Osservo (observo) apresenta um fragmento que, à primeira vista, parece ser uma cena de deposição: duas pernas e uma mão com chaga, na qual se destaca a imagem de um pássaro azul, sobreposta sobre o corpo pálido. O corpo é pintado com um cinzento metálico que enfatiza a sua dureza escultural, embora a tensão muscular que percorre as pernas contraste com a pose inerte da suposta deposição, e a sua posição cruzada, após inspeção atenta, se prove impossível. O folheado que reveste a pintura do lado esquerdo encoraja um olhar íntimo, como que através de um vidro, estabelecendo a ponte entre a realidade e a superfície pintada. A sua presença alude a um pedaço de moldura, sublinhando a sua dimensão parcial. A folha de madeira também aparece em Sospeso (Suspenso), na qual duas pernas polidas refletem uma série de contrastes: preto e branco, cheio e vazio, luz e sombra, frente e verso, enquanto duas pombas atadas aos gémeos, como duas armas inofensivas, invocam ironicamente a figura de Mercúrio em descanso. A terceira pintura, Sem título, enquadra a aparente bacia de uma escultura clássica, colorida a violeta, que aninha no seu membro mutilado uma pequena caveira. O elemento extra pictórico consiste num recorte de tela branca sobreposto à tela crua do fundo da pintura. É outra saliência tangível do mundo real, que neste caso evoca um drapeado, talvez pendurado sobre a pintura pelo seu próprio protagonista nu.

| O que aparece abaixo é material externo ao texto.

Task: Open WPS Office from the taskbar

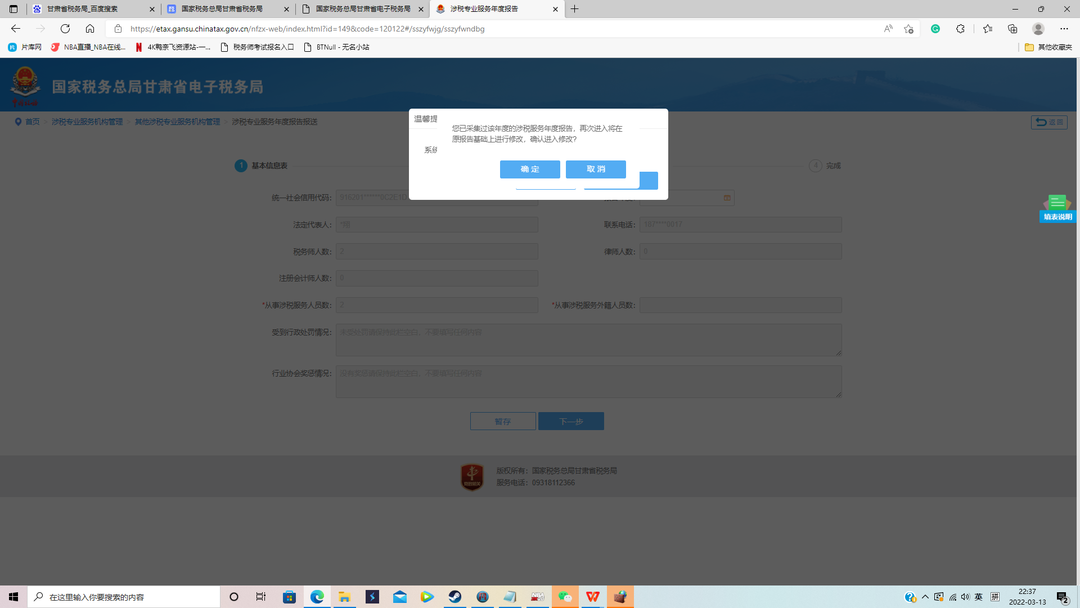Action: (x=592, y=597)
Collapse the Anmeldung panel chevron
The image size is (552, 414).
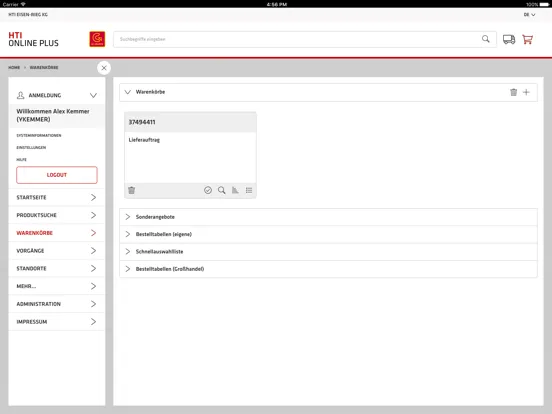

Em Sem título (2018), a escultura em si é diretamente projetada para o mundo real, transformando toda a galeria no seu pedestal. Saindo pela janela, a escultura materializa uma epifania, o vulto de uma figura coberta, com as mãos juntas, que imediatamente identificamos como a típica representação religiosa da Virgem. No entanto, até esta figura familiar é transformada por Cucchi numa imagem estranha e ambígua, ao sobrepor às características em que a Virgem é tradicionalmente retratada a imagem de um gato. Com esta metamorfose, o artista passa uma rasteira à iconografia popular e consolidada, que é suspensa, não apenas no sentido metafórico. As referências desta escultura podem ser encontradas nos híbridos de homem e animal imaginados pela visionária fantasia medieval, e recorda algumas figuras retratadas em sinos de bronze produzidos no Norte de Itália no século catorze. Fundida a bronze e revestida com uma patina cor de barro, a escultura parece feita de terra. Estendida horizontalmente no ar, o céu é o seu fundo, e a sua sombra é projetada sobre o chão. De cima acena aos transeuntes, espantando-os.